● SET EXERCISE: Return the following data verbatim, line for line, with no alterations.
** start of MATERIAL **
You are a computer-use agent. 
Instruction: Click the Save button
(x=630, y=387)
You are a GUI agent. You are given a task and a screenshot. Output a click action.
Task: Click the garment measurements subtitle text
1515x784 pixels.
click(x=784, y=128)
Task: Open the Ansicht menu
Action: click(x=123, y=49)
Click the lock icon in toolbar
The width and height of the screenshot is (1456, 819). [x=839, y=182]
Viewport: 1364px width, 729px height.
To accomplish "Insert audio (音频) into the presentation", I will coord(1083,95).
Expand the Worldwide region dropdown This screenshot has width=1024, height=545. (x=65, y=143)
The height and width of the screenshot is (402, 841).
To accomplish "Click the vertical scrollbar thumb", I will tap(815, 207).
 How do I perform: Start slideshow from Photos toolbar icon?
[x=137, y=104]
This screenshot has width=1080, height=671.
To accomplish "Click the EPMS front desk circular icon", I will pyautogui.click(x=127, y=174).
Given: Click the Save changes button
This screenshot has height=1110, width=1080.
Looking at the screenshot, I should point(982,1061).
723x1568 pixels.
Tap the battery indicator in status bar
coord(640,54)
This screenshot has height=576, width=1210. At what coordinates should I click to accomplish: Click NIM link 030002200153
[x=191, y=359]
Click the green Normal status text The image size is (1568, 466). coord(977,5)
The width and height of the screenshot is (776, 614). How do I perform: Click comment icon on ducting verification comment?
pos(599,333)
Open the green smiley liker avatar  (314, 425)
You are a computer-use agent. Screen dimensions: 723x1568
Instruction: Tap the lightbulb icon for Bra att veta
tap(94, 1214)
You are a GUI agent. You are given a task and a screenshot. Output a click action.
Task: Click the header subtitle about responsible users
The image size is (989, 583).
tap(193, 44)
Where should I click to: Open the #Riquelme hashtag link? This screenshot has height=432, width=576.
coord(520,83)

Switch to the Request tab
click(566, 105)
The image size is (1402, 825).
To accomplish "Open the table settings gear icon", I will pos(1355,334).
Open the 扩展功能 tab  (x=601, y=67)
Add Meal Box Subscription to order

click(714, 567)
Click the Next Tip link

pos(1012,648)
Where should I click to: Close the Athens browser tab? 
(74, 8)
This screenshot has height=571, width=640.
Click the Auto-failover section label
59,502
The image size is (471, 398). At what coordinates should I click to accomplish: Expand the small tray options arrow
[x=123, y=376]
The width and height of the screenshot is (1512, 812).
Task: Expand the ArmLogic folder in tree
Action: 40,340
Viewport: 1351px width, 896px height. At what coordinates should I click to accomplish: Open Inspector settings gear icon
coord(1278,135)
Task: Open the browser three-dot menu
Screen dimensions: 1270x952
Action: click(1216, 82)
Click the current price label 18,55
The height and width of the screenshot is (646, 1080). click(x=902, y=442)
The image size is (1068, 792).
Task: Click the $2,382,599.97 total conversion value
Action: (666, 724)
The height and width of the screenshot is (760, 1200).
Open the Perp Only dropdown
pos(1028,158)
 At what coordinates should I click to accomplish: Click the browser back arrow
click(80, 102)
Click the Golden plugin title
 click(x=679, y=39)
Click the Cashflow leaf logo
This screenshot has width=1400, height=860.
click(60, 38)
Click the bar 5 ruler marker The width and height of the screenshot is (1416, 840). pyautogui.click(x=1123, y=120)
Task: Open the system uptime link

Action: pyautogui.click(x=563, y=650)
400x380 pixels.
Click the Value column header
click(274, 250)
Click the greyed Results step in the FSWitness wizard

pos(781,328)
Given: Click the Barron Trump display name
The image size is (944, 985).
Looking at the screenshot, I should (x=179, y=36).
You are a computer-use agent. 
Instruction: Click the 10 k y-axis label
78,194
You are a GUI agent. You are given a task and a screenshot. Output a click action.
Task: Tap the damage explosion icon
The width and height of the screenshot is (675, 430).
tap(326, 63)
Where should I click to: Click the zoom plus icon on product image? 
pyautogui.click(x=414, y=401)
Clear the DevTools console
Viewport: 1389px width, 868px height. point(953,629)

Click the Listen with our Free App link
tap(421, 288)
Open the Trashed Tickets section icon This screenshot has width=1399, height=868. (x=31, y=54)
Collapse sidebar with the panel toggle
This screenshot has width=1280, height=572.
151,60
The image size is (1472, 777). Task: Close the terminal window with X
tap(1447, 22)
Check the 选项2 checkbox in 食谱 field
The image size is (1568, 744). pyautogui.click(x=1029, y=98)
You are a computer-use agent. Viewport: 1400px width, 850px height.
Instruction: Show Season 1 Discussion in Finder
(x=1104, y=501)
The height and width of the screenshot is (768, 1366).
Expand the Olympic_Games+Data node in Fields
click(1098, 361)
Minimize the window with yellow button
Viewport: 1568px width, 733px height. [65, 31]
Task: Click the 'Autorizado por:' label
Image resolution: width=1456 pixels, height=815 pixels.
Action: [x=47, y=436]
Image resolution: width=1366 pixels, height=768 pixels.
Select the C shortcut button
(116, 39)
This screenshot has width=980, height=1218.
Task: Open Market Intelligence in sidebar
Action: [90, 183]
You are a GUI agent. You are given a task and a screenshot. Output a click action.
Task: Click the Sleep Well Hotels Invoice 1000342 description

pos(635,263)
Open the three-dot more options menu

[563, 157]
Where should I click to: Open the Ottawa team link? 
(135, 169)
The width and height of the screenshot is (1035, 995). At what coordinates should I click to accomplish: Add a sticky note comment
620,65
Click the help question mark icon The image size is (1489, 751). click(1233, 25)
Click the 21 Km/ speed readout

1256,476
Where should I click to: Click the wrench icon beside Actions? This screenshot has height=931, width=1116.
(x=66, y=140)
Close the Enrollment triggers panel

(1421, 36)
** end of MATERIAL **
● FINAL RESULT:
You are a computer-use agent. 
Instruction: Click the Save button
(x=630, y=387)
You are a GUI agent. You are given a task and a screenshot. Output a click action.
Task: Click the garment measurements subtitle text
1515x784 pixels.
click(x=784, y=128)
Task: Open the Ansicht menu
Action: click(x=123, y=49)
Click the lock icon in toolbar
The width and height of the screenshot is (1456, 819). [x=839, y=182]
Viewport: 1364px width, 729px height.
To accomplish "Insert audio (音频) into the presentation", I will coord(1083,95).
Expand the Worldwide region dropdown This screenshot has width=1024, height=545. (x=65, y=143)
The height and width of the screenshot is (402, 841).
To accomplish "Click the vertical scrollbar thumb", I will tap(815, 207).
 How do I perform: Start slideshow from Photos toolbar icon?
[x=137, y=104]
This screenshot has width=1080, height=671.
To accomplish "Click the EPMS front desk circular icon", I will pyautogui.click(x=127, y=174).
Given: Click the Save changes button
This screenshot has height=1110, width=1080.
Looking at the screenshot, I should point(982,1061).
723x1568 pixels.
Tap the battery indicator in status bar
coord(640,54)
This screenshot has height=576, width=1210. At what coordinates should I click to accomplish: Click NIM link 030002200153
[x=191, y=359]
Click the green Normal status text The image size is (1568, 466). coord(977,5)
The width and height of the screenshot is (776, 614). How do I perform: Click comment icon on ducting verification comment?
pos(599,333)
Open the green smiley liker avatar  (314, 425)
You are a computer-use agent. Screen dimensions: 723x1568
Instruction: Tap the lightbulb icon for Bra att veta
tap(94, 1214)
You are a GUI agent. You are given a task and a screenshot. Output a click action.
Task: Click the header subtitle about responsible users
The image size is (989, 583).
tap(193, 44)
Where should I click to: Open the #Riquelme hashtag link? This screenshot has height=432, width=576.
coord(520,83)

Switch to the Request tab
click(566, 105)
The image size is (1402, 825).
To accomplish "Open the table settings gear icon", I will pos(1355,334).
Open the 扩展功能 tab  (x=601, y=67)
Add Meal Box Subscription to order

click(714, 567)
Click the Next Tip link

pos(1012,648)
Where should I click to: Close the Athens browser tab? 
(74, 8)
This screenshot has height=571, width=640.
Click the Auto-failover section label
59,502
The image size is (471, 398). At what coordinates should I click to accomplish: Expand the small tray options arrow
[x=123, y=376]
The width and height of the screenshot is (1512, 812).
Task: Expand the ArmLogic folder in tree
Action: 40,340
Viewport: 1351px width, 896px height. At what coordinates should I click to accomplish: Open Inspector settings gear icon
coord(1278,135)
Task: Open the browser three-dot menu
Screen dimensions: 1270x952
Action: click(1216, 82)
Click the current price label 18,55
The height and width of the screenshot is (646, 1080). click(x=902, y=442)
The image size is (1068, 792).
Task: Click the $2,382,599.97 total conversion value
Action: (666, 724)
The height and width of the screenshot is (760, 1200).
Open the Perp Only dropdown
pos(1028,158)
 At what coordinates should I click to accomplish: Click the browser back arrow
click(80, 102)
Click the Golden plugin title
 click(x=679, y=39)
Click the Cashflow leaf logo
This screenshot has width=1400, height=860.
click(60, 38)
Click the bar 5 ruler marker The width and height of the screenshot is (1416, 840). pyautogui.click(x=1123, y=120)
Task: Open the system uptime link

Action: pyautogui.click(x=563, y=650)
400x380 pixels.
Click the Value column header
click(274, 250)
Click the greyed Results step in the FSWitness wizard

pos(781,328)
Given: Click the Barron Trump display name
The image size is (944, 985).
Looking at the screenshot, I should (x=179, y=36).
You are a computer-use agent. 
Instruction: Click the 10 k y-axis label
78,194
You are a GUI agent. You are given a task and a screenshot. Output a click action.
Task: Tap the damage explosion icon
The width and height of the screenshot is (675, 430).
tap(326, 63)
Where should I click to: Click the zoom plus icon on product image? 
pyautogui.click(x=414, y=401)
Clear the DevTools console
Viewport: 1389px width, 868px height. point(953,629)

Click the Listen with our Free App link
tap(421, 288)
Open the Trashed Tickets section icon This screenshot has width=1399, height=868. (x=31, y=54)
Collapse sidebar with the panel toggle
This screenshot has width=1280, height=572.
151,60
The image size is (1472, 777). Task: Close the terminal window with X
tap(1447, 22)
Check the 选项2 checkbox in 食谱 field
The image size is (1568, 744). pyautogui.click(x=1029, y=98)
You are a computer-use agent. Viewport: 1400px width, 850px height.
Instruction: Show Season 1 Discussion in Finder
(x=1104, y=501)
The height and width of the screenshot is (768, 1366).
Expand the Olympic_Games+Data node in Fields
click(1098, 361)
Minimize the window with yellow button
Viewport: 1568px width, 733px height. [65, 31]
Task: Click the 'Autorizado por:' label
Image resolution: width=1456 pixels, height=815 pixels.
Action: [x=47, y=436]
Image resolution: width=1366 pixels, height=768 pixels.
Select the C shortcut button
(116, 39)
This screenshot has width=980, height=1218.
Task: Open Market Intelligence in sidebar
Action: [90, 183]
You are a GUI agent. You are given a task and a screenshot. Output a click action.
Task: Click the Sleep Well Hotels Invoice 1000342 description

pos(635,263)
Open the three-dot more options menu

[563, 157]
Where should I click to: Open the Ottawa team link? 
(135, 169)
The width and height of the screenshot is (1035, 995). At what coordinates should I click to accomplish: Add a sticky note comment
620,65
Click the help question mark icon The image size is (1489, 751). click(1233, 25)
Click the 21 Km/ speed readout

1256,476
Where should I click to: Click the wrench icon beside Actions? This screenshot has height=931, width=1116.
(x=66, y=140)
Close the Enrollment triggers panel

(1421, 36)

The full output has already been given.